Basic Usage#

Generating synthetic data sets with repliclust is based on data set archetypes. You use an Archetype object to encode your preferences for the overall geometry of your synthetic data sets. After specifying the desired archetype, you define a DataGenerator object based on your desired archetype(s). You can then generate synthetic data sets on command.

We run through a simple example below. After importing repliclust, we define an archetype archetype_oblong to create synthetic data with oblong clusters. In defining the archetype, we set a few basic attributes: the number of clusters (5), the dimensionality (2), and the total number of samples (1000). To make the archetype oblong, we set aspect_ref=3, which gives the typical cluster an aspect ratio of three. The choice aspect_maxmin=1.5 creates some variability in the cluster aspect ratio, making some clusters a bit more oblong than others.

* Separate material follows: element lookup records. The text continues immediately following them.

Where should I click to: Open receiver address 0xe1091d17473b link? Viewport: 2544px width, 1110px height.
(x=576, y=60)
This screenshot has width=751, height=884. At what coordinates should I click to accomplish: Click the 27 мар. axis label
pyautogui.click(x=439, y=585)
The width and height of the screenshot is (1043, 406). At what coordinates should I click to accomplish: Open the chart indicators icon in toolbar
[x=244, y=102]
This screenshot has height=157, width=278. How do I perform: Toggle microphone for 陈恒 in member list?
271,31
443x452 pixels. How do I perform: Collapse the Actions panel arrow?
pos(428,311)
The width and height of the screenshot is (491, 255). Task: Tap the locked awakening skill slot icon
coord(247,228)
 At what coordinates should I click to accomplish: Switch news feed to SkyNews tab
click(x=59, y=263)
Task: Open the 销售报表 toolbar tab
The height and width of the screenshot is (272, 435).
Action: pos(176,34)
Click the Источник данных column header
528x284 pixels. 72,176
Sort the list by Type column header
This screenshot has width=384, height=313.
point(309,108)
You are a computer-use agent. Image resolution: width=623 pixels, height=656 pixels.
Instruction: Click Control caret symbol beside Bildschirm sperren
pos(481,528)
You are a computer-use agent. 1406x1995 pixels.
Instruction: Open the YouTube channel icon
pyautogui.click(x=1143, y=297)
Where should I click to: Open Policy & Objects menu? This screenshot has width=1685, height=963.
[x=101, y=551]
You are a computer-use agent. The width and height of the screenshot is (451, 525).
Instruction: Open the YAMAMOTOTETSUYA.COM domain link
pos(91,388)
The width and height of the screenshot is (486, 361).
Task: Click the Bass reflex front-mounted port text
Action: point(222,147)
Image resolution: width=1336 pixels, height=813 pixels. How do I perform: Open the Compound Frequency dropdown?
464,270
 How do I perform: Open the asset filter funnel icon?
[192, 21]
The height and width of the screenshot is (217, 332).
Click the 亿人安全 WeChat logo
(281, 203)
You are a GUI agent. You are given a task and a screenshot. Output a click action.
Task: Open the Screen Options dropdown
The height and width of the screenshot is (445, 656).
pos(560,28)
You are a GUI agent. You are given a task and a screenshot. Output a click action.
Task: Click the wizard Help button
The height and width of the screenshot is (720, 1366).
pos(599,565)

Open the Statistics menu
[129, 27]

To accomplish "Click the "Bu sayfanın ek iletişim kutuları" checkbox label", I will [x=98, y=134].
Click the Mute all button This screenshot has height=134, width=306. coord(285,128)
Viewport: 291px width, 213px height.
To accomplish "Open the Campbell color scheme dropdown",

from repliclust import Archetype, DataGenerator

archetype_oblong = Archetype(n_clusters=5, dim=2, n_samples=500,
                             aspect_ref=3, aspect_maxmin=1.5,
                             name="oblong")
data_generator = DataGenerator(archetype=archetype_oblong)

After defining the data_generator based on archetype_oblong, we can immediately start generating synthetic data sets with oblong clusters. One way to do this is by calling the method synthesize(). The output of this method is a tuple (X, y, archetype), where X is the dataset, y are the cluster labels, and archetype is the archetype. (If we had not specified the name as “oblong”, repliclust would have automatically assigned a default name such as “archetype0”.)

The simulation below shows how to generate synthetic data based on our current setup. Before running the code below, first run the code above to define the archetype and data generator.

import matplotlib.pyplot as plt

from repliclust import set_seed

set_seed(0)
X, y, archetype = data_generator.synthesize()

fig, ax = plt.subplots(figsize=(6,6), dpi=150)
ax.scatter(X[:,0], X[:,1], c=y, s=15, alpha=0.5, linewidth=1.0)
plt.title("Synthetic Data from Archetype '"
            + archetype.name + "'")
plt.xlabel('X1')
plt.ylabel('X2').set_rotation(0)
plt.axis('equal');

The function set_seed() sets a random seed to make data generation reproducible.

_images/1.svg

The scatter plot above confirms that the clusters in our synthetic dataset are indeed oblong. We discuss how to customize archetypes in section Specifying an Archetype.